Poles cannot be blamed for Nazi death camps: World Jewish Congress head
PR dla Zagranicy
Julian Horodyski
15.05.2019 13:10
“Poles cannot and should not be blamed for the fact that Nazis chose Nazi-occupied Poland as the location for their death camps,” the head of the World Jewish Congress wrote in a Polish daily on Tuesday.
The former Nazi German Auschwitz death camp in southern Poland.
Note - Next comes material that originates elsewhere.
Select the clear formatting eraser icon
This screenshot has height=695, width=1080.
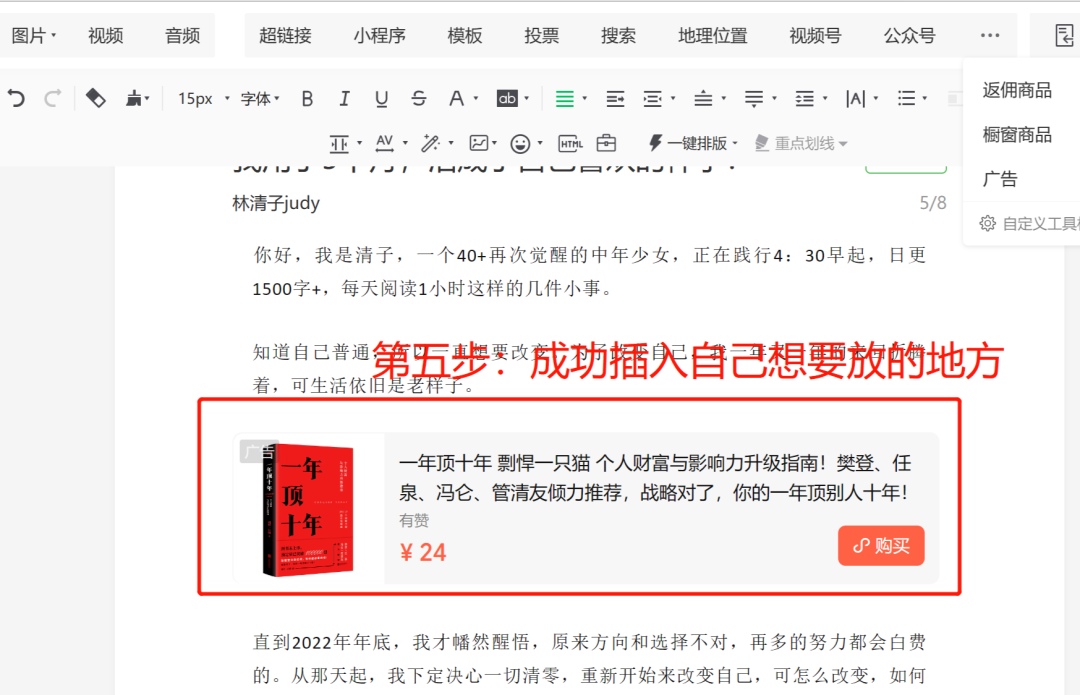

Photo: pixabay.com
“I will always stand up to distorting history, regardless if caused by misunderstanding or ill will,” Ronald S. Lauder wrote in an op-ed for Rzeczpospolita daily.
Lauder described himself a “sincere friend of Poland, who visits this country often.”
He said, however, that he was worried about “people demonstrating and chanting anti-Semitic and anti-American slogans,” referring to a far-right march in Warsaw on Saturday against a US push for monitoring restitution of Jewish property seized under Nazi German occupation and communism.
He also criticised the burning of an effigy of Judas in Pruchnik, south-eastern Poland, in April.
“For generations, Poland had been a beating heart of Jewish spirituality and home for the majority of Jews of the Diaspora,” said Lauder.
He added he hoped for religious and political leaders in Poland to make a “strong statement against manifesting anti-Semitism.”
“We cannot allow for the ghosts of the past to rise again and lead to destruction of [that] which both our nations have built over years,” Lauder wrote.
Poland’s prime minister on Wednesday condemned what he called a “racist attack” on his country’s ambassador to Israel.
The envoy, Marek Magierowski, was physically and verbally assaulted while standing outside the Polish embassy in Tel Aviv on Tuesday, according to a report by the Jerusalem Post.
The attack came amid a diplomatic spat between Poland and Israel.